» **CHALLENGE**:
Reproduce every line of the listing below verbatim.

» **Target pointing data**:
Begin

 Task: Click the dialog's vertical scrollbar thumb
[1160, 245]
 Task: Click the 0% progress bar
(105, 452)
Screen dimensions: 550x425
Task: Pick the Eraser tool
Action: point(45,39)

End

» **SOLUTION TO THIS EXERCISE**:
 Task: Click the dialog's vertical scrollbar thumb
[1160, 245]
 Task: Click the 0% progress bar
(105, 452)
Screen dimensions: 550x425
Task: Pick the Eraser tool
Action: point(45,39)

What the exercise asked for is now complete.